▸ WHAT THE EXERCISE ASKS:
Copy word for word the line containing "Screen dimensions: 1270x952" together with all lines following it to the end of the listing below, without the pictures.

== Segment start ==

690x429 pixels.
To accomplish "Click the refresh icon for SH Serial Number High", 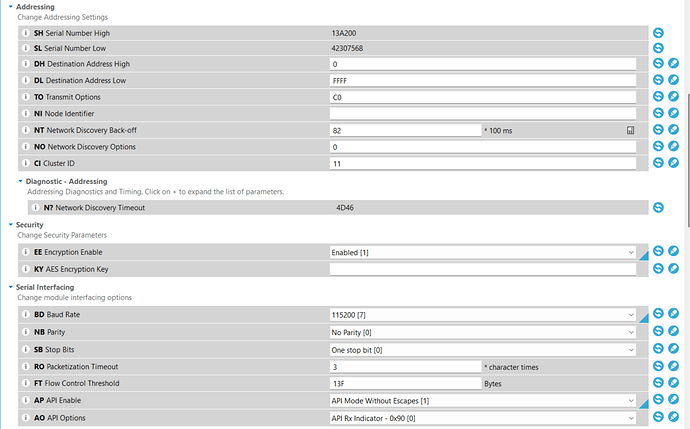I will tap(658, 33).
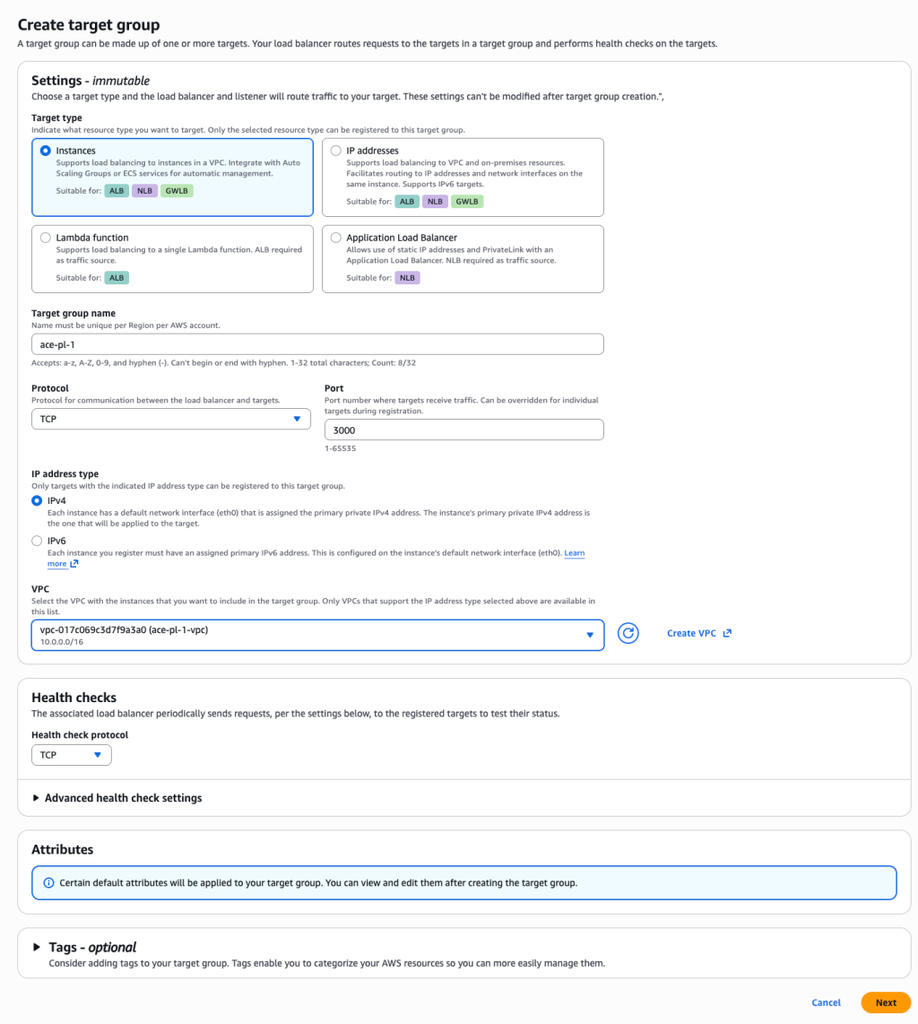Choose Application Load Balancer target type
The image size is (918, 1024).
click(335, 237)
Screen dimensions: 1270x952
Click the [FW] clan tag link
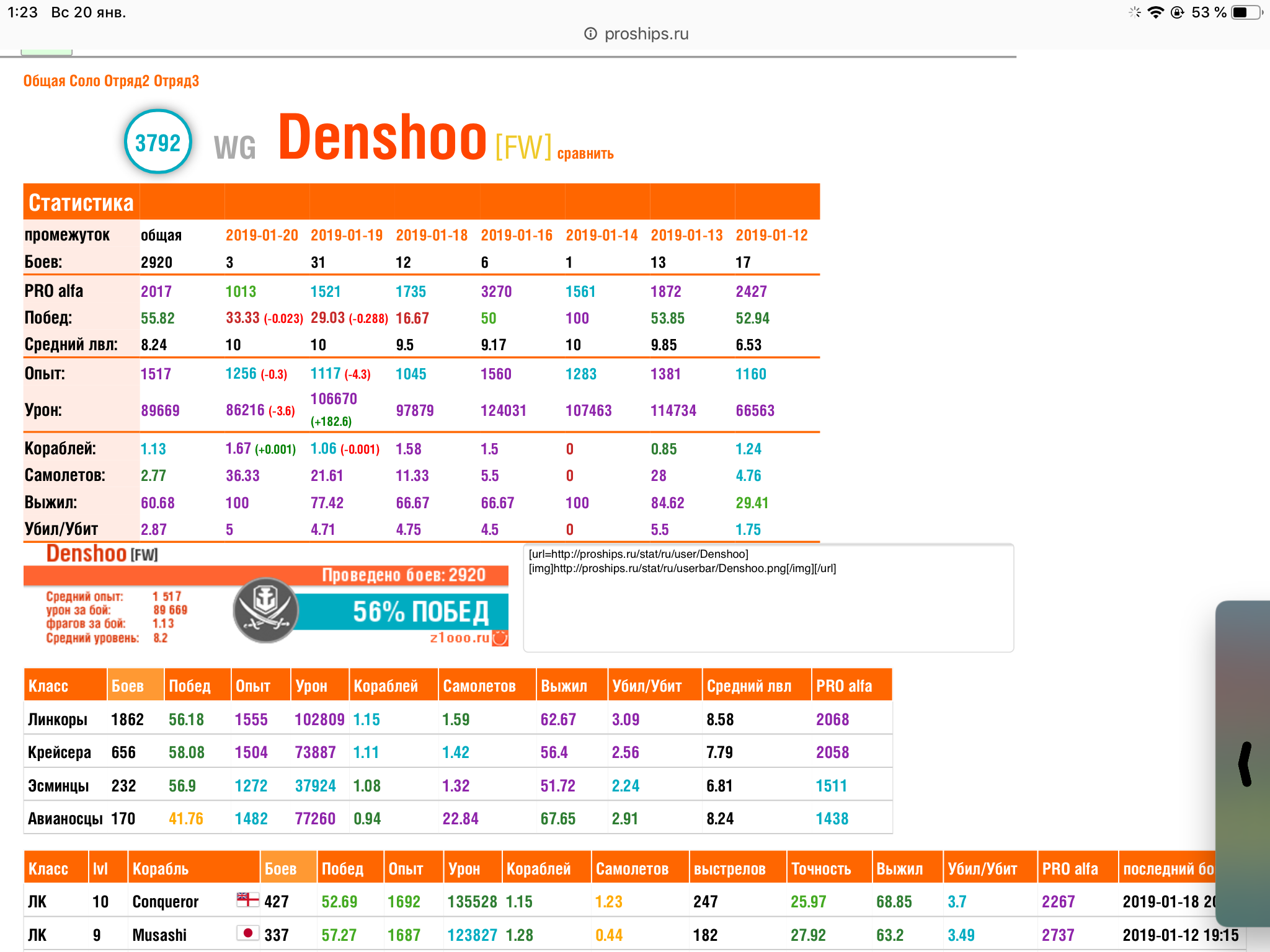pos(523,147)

== Segment end ==

▸ SOLUTION FOR THIS PROBLEM:
Screen dimensions: 1270x952
Click the [FW] clan tag link
pos(523,147)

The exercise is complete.